The story of how a small photographic tribute to the victims of 11 September became an international exhibition is the subject of a new BBC documentary, both called Here Is New York.


Exhibition preview


"It was only when I saw my picture that I was sure what had happened," said Jo Jo Capestro, a woman who walked down from the 87th floor of Tower One that day.


People wandered in to look at the pictures, some ran out...others cried.

Reggie Nadelson
That day was, of course, 11 September 2001. There aren't any other "that days" in New York, not anymore.

History is divided, before and after, and for some seeing what had happened to them in a photograph was the only way to come to terms with it.

Here is New York is the story of 11 September in pictures, it is the story of Jo Jo and thousands of others.

Cops and firemen

Jo Jo Capestro
Jo Jo Capestro
It began when a few friends in downtown Manhattan hung up some photographs on a washing line in an empty storefront.

They had pictures of people caught in the attack, a box of lemons covered in ash, cops and firemen and mourners. These pictures were taken by amateurs, professionals and firefighters.

People wandered in to look at the pictures. Some ran out, unable to confront what had happened. Others cried.

By October people were queuing for hours to get in. The show became a phenomenon and TV crews showed up. The famous came, among them Bill Clinton and Elton John.


The city, for the first time in its long history, is destructible

Reggie Nadelson
One young woman from Texas said her mother was so moved by the pictures she wanted to give them to all of her employees for Christmas. She left a cheque for $23,000.

Community

Even with the smoke from Ground Zero still heavy over lower Manhattan, people wanted to help. For the first time in our history we were a war zone.

Compared to other parts of the world, 3000 deaths might seem marginal. Other places may have experienced worse.

But this is our tragedy in our backyard. I had lived all my life within a mile of the World Trade Center.

By October, I was already selling copies of the photographs for the children who were victims of the attacks. We became a community of neighbours.

Visitors came from Alaska, Prague, Finland, Texas, Toronto and Jerusalem.

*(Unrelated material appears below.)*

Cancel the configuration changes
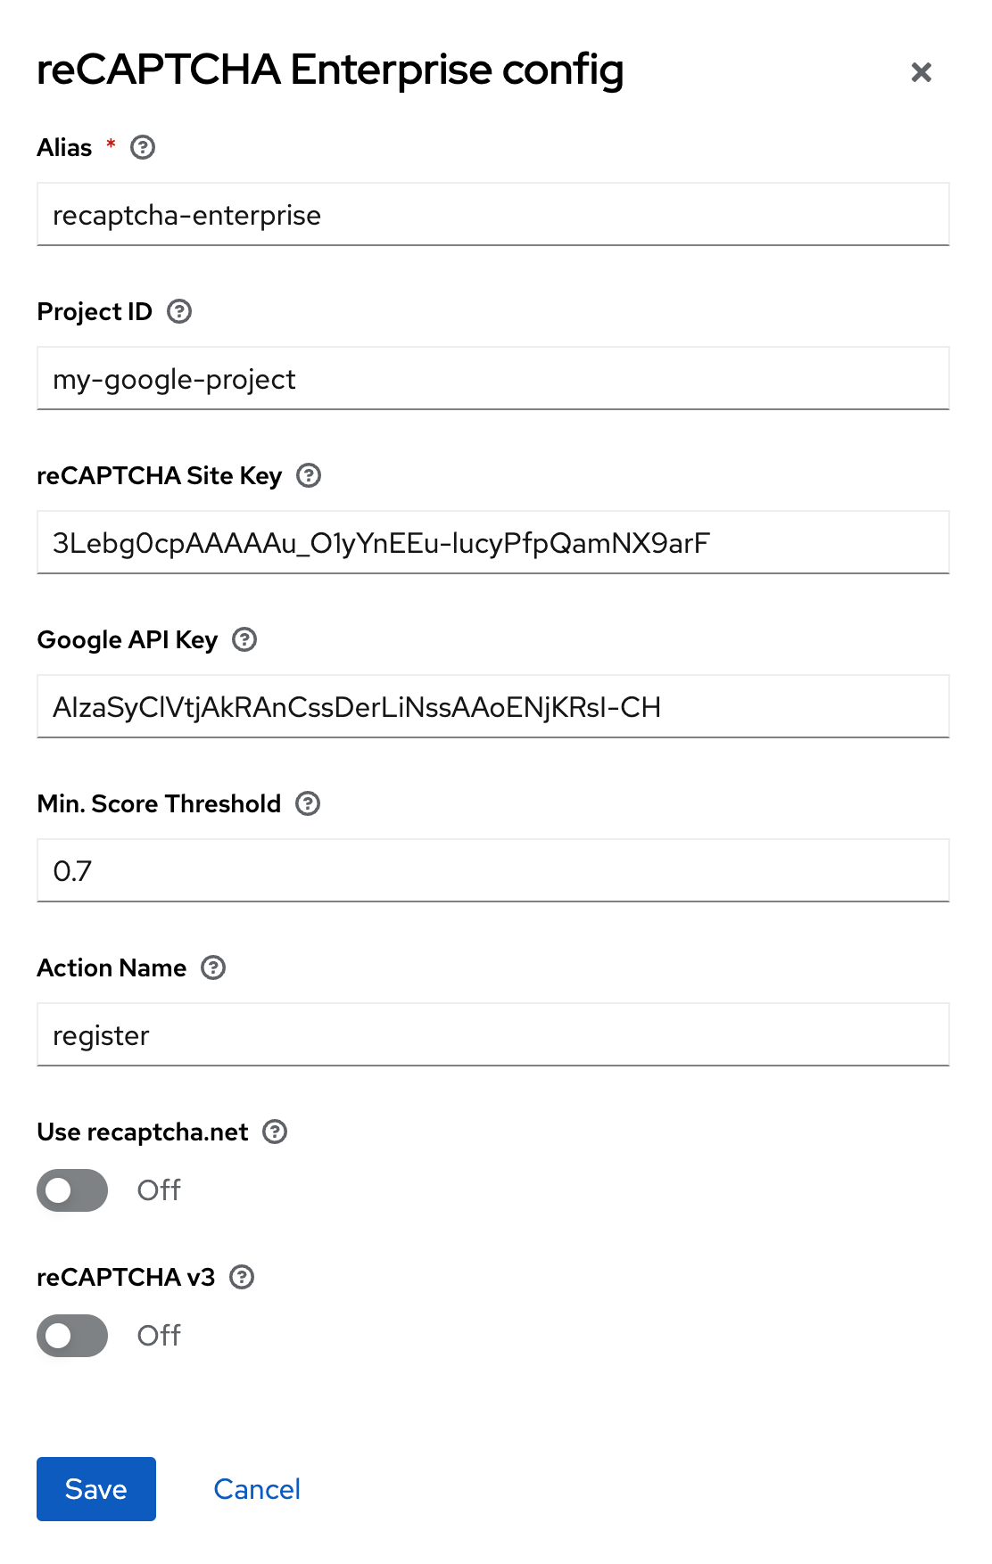click(x=256, y=1488)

And from New York, including firefighters who came and saw images of themselves, and others, taken on "that day".

People bought the pictures, sometimes to hang on their walls, sometimes to keep as an archive for their children and grandchildren, or sometimes just to remind them.

Remembering

"Americans don't want to forget," Charles Traub says, "it is a reminder of the events. A reminder that we're a very connected culture."

By Christmas, I realized there was a documentary in all of this and we began filming a number of the subjects of the pictures as well as the photographers, the buyers and the exhibition volunteers.

Like the pictures, a film would maybe remind us of the fragility of it all.

The exhibition, and consequently our film, take their titles from E.B. White's book called Here Is New York which was published in 1949 not long after the birth of the atom bomb.

The city, for the first time in its long history, is destructible. The intimation of mortality is part of New York now, in the sound of jets overhead and in the black headlines of the latest edition.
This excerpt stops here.